Ementa: PENAL E PROCESSO PENAL. RECURSO ESPECIAL. HOMICÍDIOS QUALIFICADOS. INTERESSE RECURSAL E PREQUESTIONAMENTO. EXISTÊNCIA. CONTINUIDADE DELITIVA. REEXAME DE MATÉRIA FÁTICO-PROBATÓRIA. IMPOSSIBILIDADE. SÚMULA 7/STJ. 1. São princípios do Ministério Público a unidade e a indivisibilidade, assim como a independência funcional (art. 127 , § 1º , CF ). Assim, os membros do Ministério Público que se substituírem no processo não estão vinculados às manifestações anteriormente apresentadas pelos seus antecessores (HC n. 171.306/RJ, Ministro Gilson Dipp, Quinta Turma, DJe 4/11/2011). Presente, portanto, o interesse recursal. 2. O prequestionamento foi devidamente cumprido, dada a manifestação explícita, no acórdão recorrido, a respeito da configuração de continuidade delitiva, afastando-se o concurso material requerido pela acusação. 3. As instâncias ordinárias assentaram, de forma expressa, a presença dos requisitos objetivos e subjetivos necessários à configuração da hipótese de continuidade delitiva. Portanto, para desconstituir tal conclusão, na forma pretendida pelo recorrente, seria necessária uma incursão no conjunto probatório dos autos, revelando-se inadequada a análise da pretensão recursal, em função do óbice previsto pela Súmula 7/STJ. Precedentes. 4. Recurso especial não conhecido.

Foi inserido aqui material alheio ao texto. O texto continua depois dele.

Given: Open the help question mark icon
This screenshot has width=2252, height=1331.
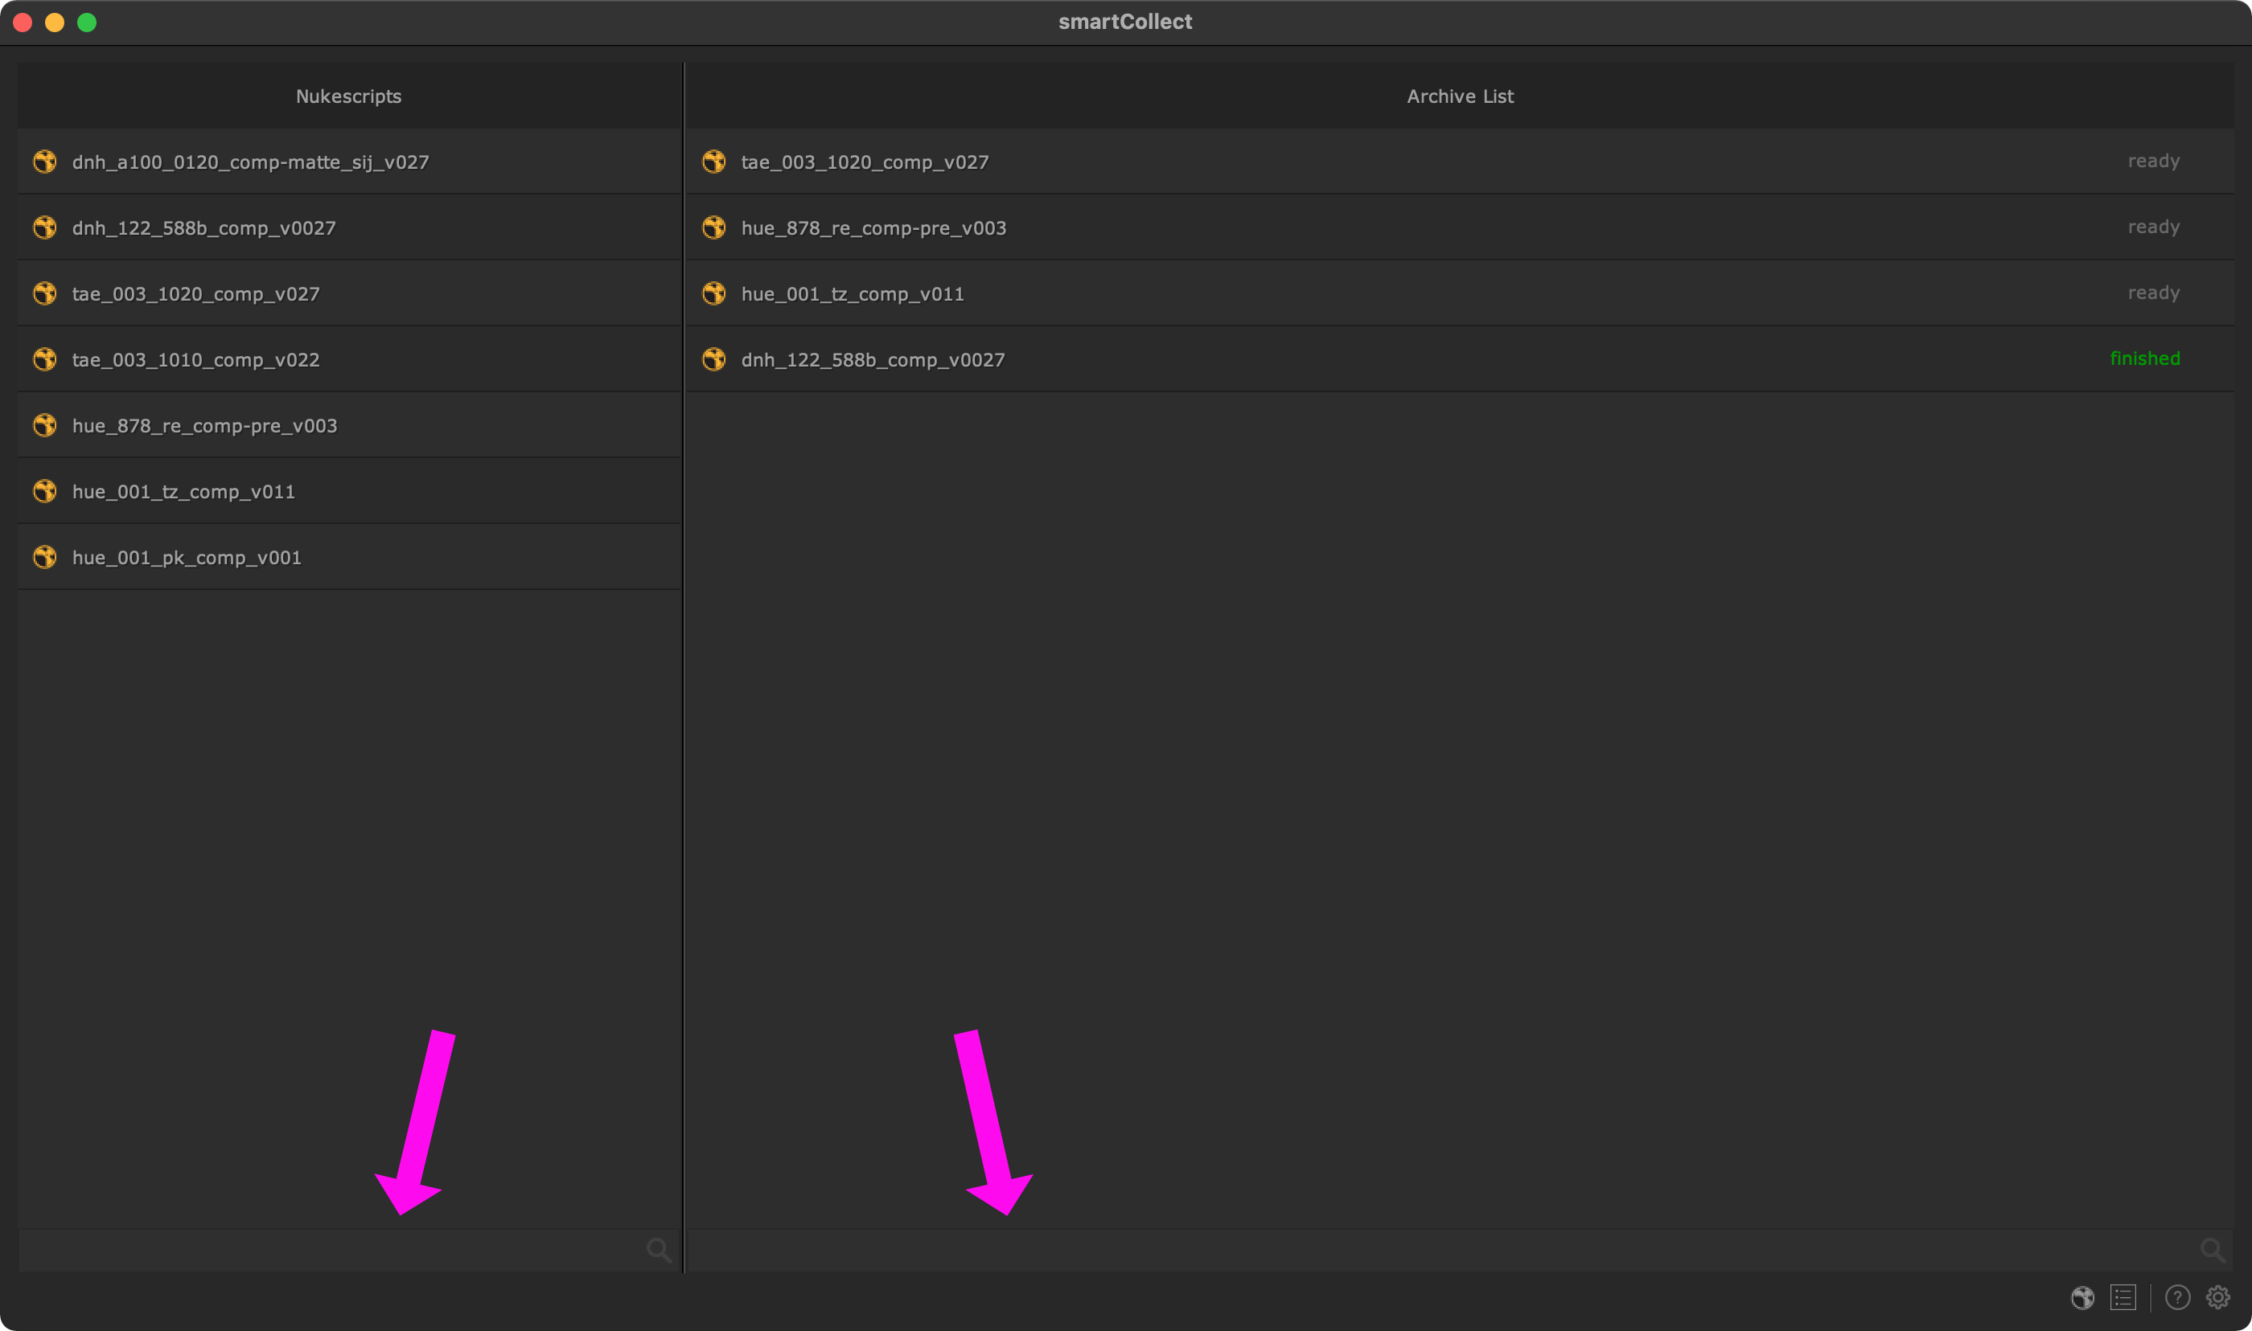Looking at the screenshot, I should pyautogui.click(x=2178, y=1297).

TJ-MG - Agravo em Execução Penal AGEPN 10027081550272001 MG (TJ-MG)

Data de publicação: 08/10/2013

Ementa: AGRAVO EM EXECUÇÃO. RECURSO INTERPOSTO POR UM DETERMINADO MEMBRO DO MINISTÉRIO PÚBLICO. RAZÕES RECURSAIS EXARADAS POR OUTRO PROMOTOR, PUGNANDO PELO IMPROVIMENTO DO RECURSO. INDEPENDÊNCIA FUNCIONAL DOS MEMBROS DO MINISTÉRIO PÚBLICO. MANUTENÇÃO DA DECISÃO. NECESSIDADE. 1. Em razão dos princípios da indivisibilidade, da unidade, e da independência funcional (art. 127 , § 1º , da Constituição Federal ), os membros do Ministério Público, embora componham um só órgão, não estão vinculados às manifestações de seus antecessores em um mesmo processo, podendo, inclusive, manifestar-se em sentido diametralmente oposto. 2. Sendo a decisão impugnada indubitavelmente favorável ao apenado, e tendo o Ministério Público, em suas razões, pugnado pela sua manutenção, não pode esta Instância Julgadora reformá-la, sob pena de incidir em "reformatio in pejus".